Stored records
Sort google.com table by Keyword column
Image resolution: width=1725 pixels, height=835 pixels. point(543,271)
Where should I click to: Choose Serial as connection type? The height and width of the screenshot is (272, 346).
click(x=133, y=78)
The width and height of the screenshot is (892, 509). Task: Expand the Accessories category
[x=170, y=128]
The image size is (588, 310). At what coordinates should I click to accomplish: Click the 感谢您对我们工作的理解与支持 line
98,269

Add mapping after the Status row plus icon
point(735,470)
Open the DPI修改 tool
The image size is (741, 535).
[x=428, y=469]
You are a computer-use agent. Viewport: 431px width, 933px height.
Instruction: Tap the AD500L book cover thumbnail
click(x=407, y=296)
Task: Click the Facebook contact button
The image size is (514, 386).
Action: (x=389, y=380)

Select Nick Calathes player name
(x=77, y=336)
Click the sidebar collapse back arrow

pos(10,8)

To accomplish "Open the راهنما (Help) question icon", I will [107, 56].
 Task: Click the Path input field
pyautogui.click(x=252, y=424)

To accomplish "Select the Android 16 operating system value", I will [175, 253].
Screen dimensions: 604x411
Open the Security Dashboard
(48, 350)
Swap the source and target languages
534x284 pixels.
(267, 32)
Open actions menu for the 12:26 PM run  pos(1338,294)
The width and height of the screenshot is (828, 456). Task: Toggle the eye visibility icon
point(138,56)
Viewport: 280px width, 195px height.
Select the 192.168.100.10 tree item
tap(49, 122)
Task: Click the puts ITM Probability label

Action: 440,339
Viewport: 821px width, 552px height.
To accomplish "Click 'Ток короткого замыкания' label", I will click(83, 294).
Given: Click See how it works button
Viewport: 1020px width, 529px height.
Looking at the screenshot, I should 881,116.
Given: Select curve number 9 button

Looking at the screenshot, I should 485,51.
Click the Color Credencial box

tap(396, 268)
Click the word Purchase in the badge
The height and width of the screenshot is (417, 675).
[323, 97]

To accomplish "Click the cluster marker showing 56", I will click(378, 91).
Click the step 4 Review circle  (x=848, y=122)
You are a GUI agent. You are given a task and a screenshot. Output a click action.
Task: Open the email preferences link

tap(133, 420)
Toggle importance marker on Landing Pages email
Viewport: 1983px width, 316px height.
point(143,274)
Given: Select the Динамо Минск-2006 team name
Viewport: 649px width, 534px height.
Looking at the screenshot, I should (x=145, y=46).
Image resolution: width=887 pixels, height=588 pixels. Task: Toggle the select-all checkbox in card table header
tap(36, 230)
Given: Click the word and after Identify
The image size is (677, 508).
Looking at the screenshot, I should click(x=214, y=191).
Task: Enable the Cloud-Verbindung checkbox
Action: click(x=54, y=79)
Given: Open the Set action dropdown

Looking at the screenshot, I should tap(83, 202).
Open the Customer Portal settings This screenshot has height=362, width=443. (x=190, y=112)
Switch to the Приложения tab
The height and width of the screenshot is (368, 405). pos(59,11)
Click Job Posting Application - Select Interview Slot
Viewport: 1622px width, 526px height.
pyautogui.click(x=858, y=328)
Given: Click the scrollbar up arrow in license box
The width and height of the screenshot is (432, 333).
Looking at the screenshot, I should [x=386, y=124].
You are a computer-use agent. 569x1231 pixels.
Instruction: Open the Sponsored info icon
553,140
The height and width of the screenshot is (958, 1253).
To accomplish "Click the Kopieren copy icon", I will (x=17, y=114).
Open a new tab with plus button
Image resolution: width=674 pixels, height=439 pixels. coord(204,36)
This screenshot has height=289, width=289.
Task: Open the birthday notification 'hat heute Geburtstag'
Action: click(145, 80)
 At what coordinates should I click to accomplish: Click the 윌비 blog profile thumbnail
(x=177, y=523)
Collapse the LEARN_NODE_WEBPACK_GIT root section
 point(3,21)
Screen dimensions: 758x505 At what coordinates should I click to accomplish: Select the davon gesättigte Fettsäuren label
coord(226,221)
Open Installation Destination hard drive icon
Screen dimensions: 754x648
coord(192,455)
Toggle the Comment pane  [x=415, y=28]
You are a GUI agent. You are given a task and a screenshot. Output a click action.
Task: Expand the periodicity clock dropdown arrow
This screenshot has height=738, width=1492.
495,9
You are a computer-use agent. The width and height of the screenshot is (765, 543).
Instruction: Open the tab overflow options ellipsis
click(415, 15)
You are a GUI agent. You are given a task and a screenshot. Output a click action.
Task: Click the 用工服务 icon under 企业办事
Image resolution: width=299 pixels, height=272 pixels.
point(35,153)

## EXERCISE DESCRIPTION
Filter the records above and copy every line that contains the word "will".

## FINISHED EXERCISE
To accomplish "Open the راهنما (Help) question icon", I will [107, 56].
To accomplish "Select the Android 16 operating system value", I will [175, 253].
To accomplish "Click 'Ток короткого замыкания' label", I will click(83, 294).
To accomplish "Click the cluster marker showing 56", I will click(378, 91).
To accomplish "Click the Kopieren copy icon", I will (x=17, y=114).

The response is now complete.